Thermal expansion undoped and Bi₂O₃—doped lithium fluorophosphate glasses

The collected thermal expansion results can be interpreted on the following parameters (Holloway 1973; Rawson 1980; EzzElDin and ElBatal 1993; Shelby 2005).

1. (i)

   The glass generally expands upon heating like normal solids except few cases. Normal expansion is occurred as a result of the increased extent of the atomic vibrations of the constituents which may include variation in the bond angles and/or bond lengths within the structural groups.

2. (ii)

   The continuous measured increase in the thermal expansion coefficient with temperature is expected and attributed to the collected energy with the temperature rise.

3. (iii)

   The observed lowering of the dilatometric softening temperature with the introduction and increase of Bi₂O₃ is correlated with the known lower melting temperature of Bi₂O₃ and the housing of Bi³⁺ in modifying positions within the parent of dopping.

4 Conclusion

Undoped binary lithium fluoroborate (LiF-B₂O₃) and lithium fluorophosphate (liF-P₂O₅) glasses together with samples containing Bi₂O₃– doped (1 or 2%) were prepared by the normal melting—annealing method.

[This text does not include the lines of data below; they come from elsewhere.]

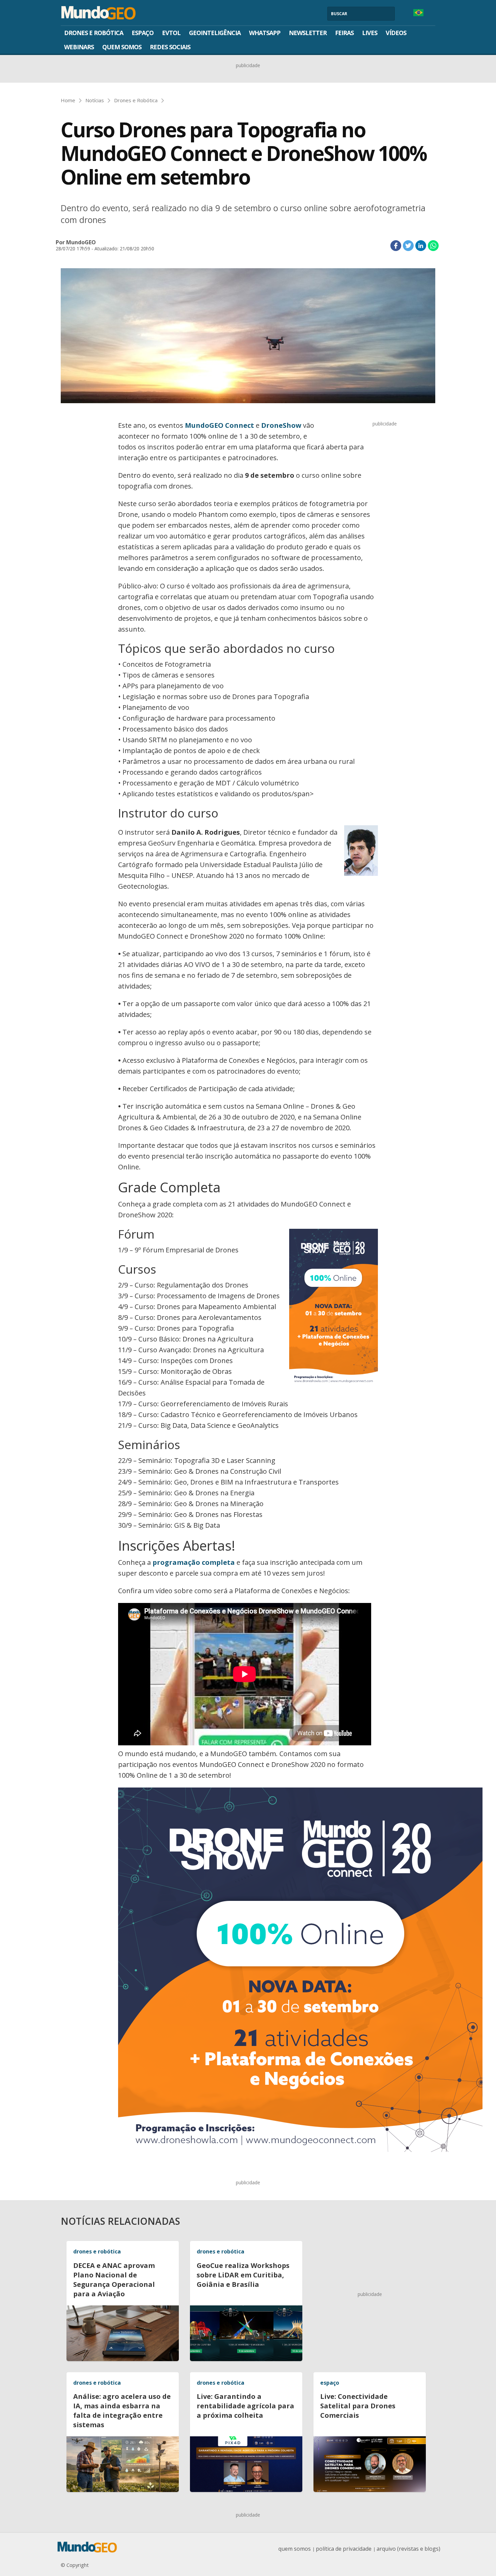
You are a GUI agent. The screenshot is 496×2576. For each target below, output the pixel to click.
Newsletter (308, 33)
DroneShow (281, 425)
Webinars (79, 47)
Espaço (143, 33)
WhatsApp (264, 33)
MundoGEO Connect (219, 425)
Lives (369, 33)
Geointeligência (215, 33)
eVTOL (171, 33)
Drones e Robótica (93, 33)
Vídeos (396, 33)
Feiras (344, 33)
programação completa (194, 1562)
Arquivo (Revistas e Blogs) (408, 2548)
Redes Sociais (170, 47)
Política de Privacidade (343, 2548)
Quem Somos (121, 47)
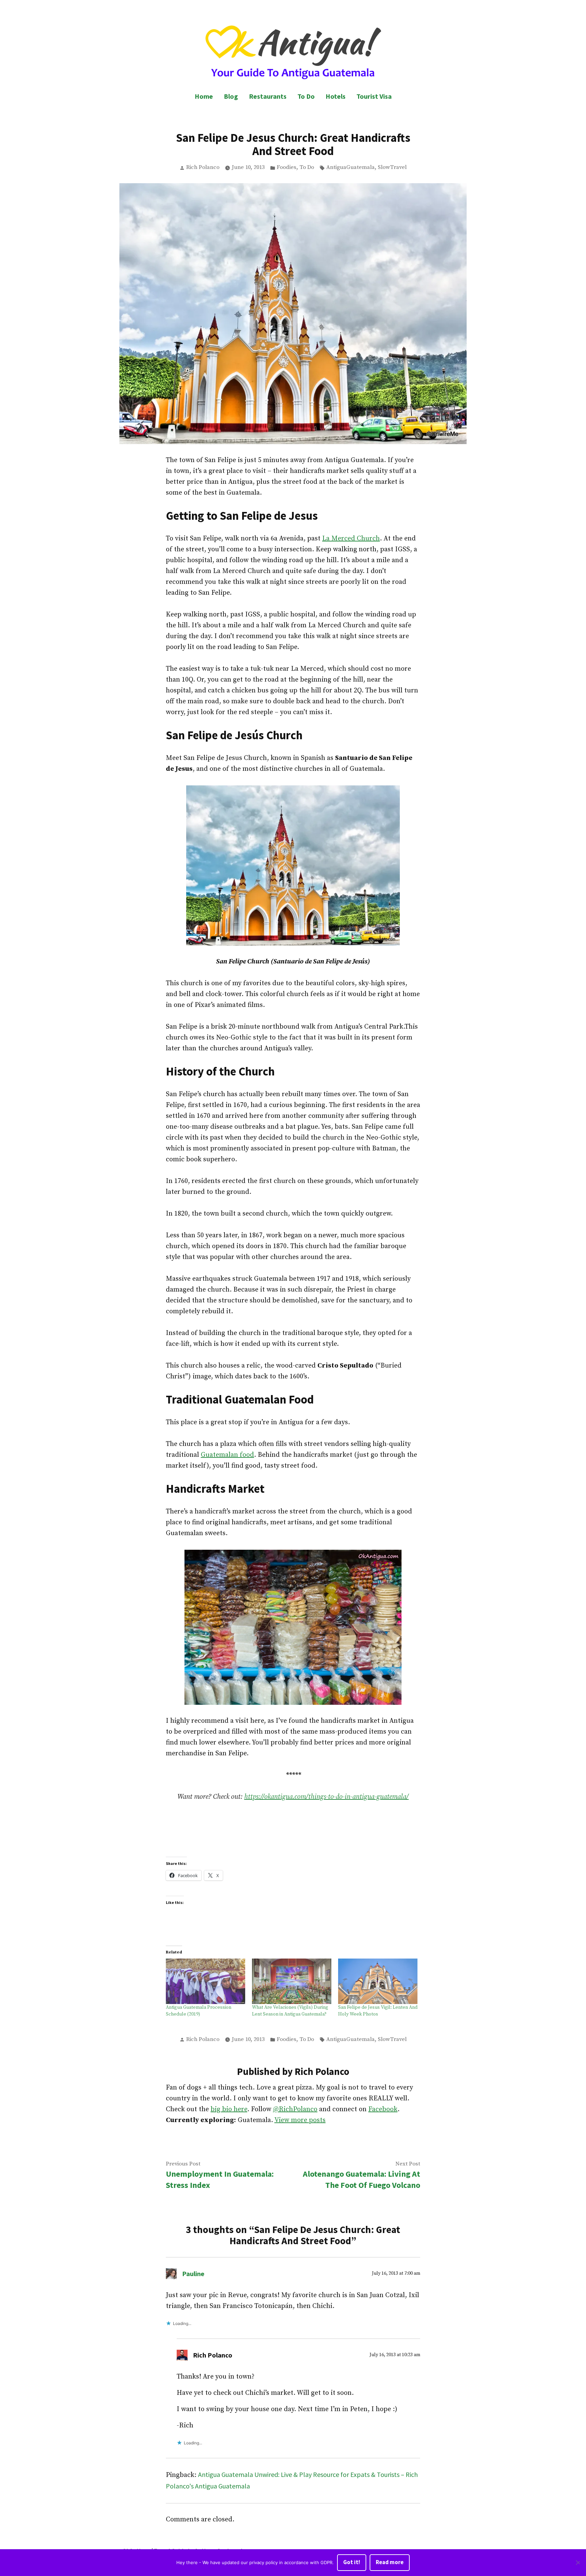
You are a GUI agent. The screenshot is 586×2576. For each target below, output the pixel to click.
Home (204, 96)
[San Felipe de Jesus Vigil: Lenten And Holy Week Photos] (377, 1981)
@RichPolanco (295, 2109)
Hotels (336, 96)
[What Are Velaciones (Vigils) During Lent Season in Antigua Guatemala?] (291, 1981)
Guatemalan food (227, 1455)
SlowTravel (392, 167)
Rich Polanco (202, 167)
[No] (577, 2562)
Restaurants (268, 96)
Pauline (193, 2273)
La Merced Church (351, 538)
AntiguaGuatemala (350, 167)
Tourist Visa (374, 96)
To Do (306, 96)
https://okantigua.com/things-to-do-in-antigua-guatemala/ (326, 1797)
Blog (231, 96)
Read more (390, 2562)
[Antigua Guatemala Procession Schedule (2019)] (205, 1981)
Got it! (351, 2562)
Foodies (286, 167)
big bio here (229, 2109)
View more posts (300, 2120)
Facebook (382, 2109)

Multiple characterizations of the prepared glasses were carried out through analyzing their optical (UV–visible), FT infrared, and photoluminescence spectra. Optical spectra of the two undoped (liF-B₂O₃) and (LiF-P₂O₅) glasses reveal only distinct UV absorption which is correlated with unavoidable traces of Fe³⁺ ions present as impurities within the chemicals used for the preparation of the glasses. The Bi₂O₃—doped samples reveal additional near-visible bands which are related to the specific absorption of Bi³⁺ ions. FTIR spectra of the studied glasses reveal vibrational bands which are characteristic for the main structural–forming units (BO₃, BO₃F)for the borate samples and (PO₄, PO₃F) groups in the spectra of the (LiF-P₂O₅) samples. Due to the existence of an unfamiliar high percent of LiF with (50 mol%) in the two host studied glasses, it is assumed that additional vibrational bands of (LiF₄) groups are to be expected in the collected IR spectra. Photoluminescence spectral data indicate the appearance of emission and excitation spectra in connection with the Bi³⁺ ions but are highly defined in host borate than host phosphate glass. This behavior is related to the possible presence of Bi³⁺ ions in different sites. Thermal expansion data indicate that the introduction of Bi₂O₃ decreases the transformation and dilatometric softening temperatures due to the low melting of Bi₂O₃ and the housing of bismuth ions in modifying positions.